With the UPI (Unified Payments Interface) and the Bharat QR code, now effectively merged, banks and fintechs should find it a lot easier to convince smaller merchants to go digital. That’s because the QR mode costs a fraction of what a PoS (point of sales) machine does. While the PoS machine can set the merchant back by anywhere between Rs 6,000 and Rs 10,000, the QR-mode costs just Rs 50. Though a potent one, the combine is not going to be easy to change mindsets of smaller vendors; transaction volumes, so far, have been fairly subdued. Some incentives for both merchants and consumers, may do the trick. The total volume of digital transactions so far in 2017-18 is nearing 10.5 billion — worth Rs 1,284 lakh crore — these include transactions via IMPS, NEFT, UPI, debit and credit cards at POS, mobile wallets and mobile banking.
The UPI — across platforms including banks, BHIM, PhonePe, Paytm, Google Tez —has clocked in volumes of 735 million for a total value of Rs 85,290 crore. Both banks and fintechs, which have spent the better part of the year trying to figure out the best way to connect small merchants with consumers, are more or less convinced the UPI-QR route should work well. UPI was launched in August 2016 while Bharat QR was rolled out in January 2017. To be sure, merchants are now a lot more comfortable with digital transactions after the government’s decision to reimburse the banks, fintechs and others involved in the payments process, for the merchant discount rate (MDR) for transactions of up to Rs 2,000. However, consumers clearly need to be nudged.
Fintechs such as Google Tez drummed up business by offering customers freebies and incentives; that was in the UPI peer-to-peer (P2P) payments space. Similar incentives, for merchants, could well be seen in the coming months. While the government is understood to have indicated to banks they should be looking to enroll ten million merchants by March 2019, it’s important the volumes increase meaningfully else banks don’t stand to gain. Industry players say the number of merchants acquired for UPI payments so far is anywhere between 85,000 and 90,000. Sudhakar Ram, founder and chief executive officer (CEO), Benow, said it added 29,000 merchants in 2019. “Our focus is on the neighbourhood kiranas and other small facilities, Ram said. While Benow works in and around Mumbai and Hyderabad, it is looking to foray into Nashik.

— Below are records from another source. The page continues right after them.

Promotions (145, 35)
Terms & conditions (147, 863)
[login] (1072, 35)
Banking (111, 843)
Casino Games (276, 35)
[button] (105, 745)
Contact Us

The presence of several small banks in southern India and their connect with merchants has led to a concentration of QR-enabled small merchants in the region. Chennai-based M2P Solutions, which works with around 10 such banks down south, has on-boarded 15,000 small merchants so far. Madhusudanan R, founder, M2P Solutions, said the firm was targeting the CASA (current account savings account)-holding merchant customers of these banks. “We typically approach the top 50 such account-holders in each branch,” Madhusudhan explained. The western part of the country too is slowly becoming a hub for QR-enabled small merchants though the model may be a little difficult to replicate in other parts of the country. That’s because, as Harshil Mathur, CEO and co-founder, Razorpay, points out, in the north, the larger banks are more popular. “While you have regional banks, they don’t have as strong a network as the south does,” Mathur explains.
Given it may not be financially viable for the larger banks to reach out to the smallest of merchants, much of the country’s northern population will need to wait a little longer before they can use UPI to buy vegetables. Most UPI-enabling entities say they see only a few hundred transactions a day though they are hopeful volumes will pick up. Vinay Kalantri, managing director, TMW, which recently bought out merchant-acquirer Trupay, believes it’s still early days. “Once people see the benefits of digital payments, that’s when you’ll see a big jump,” he notes.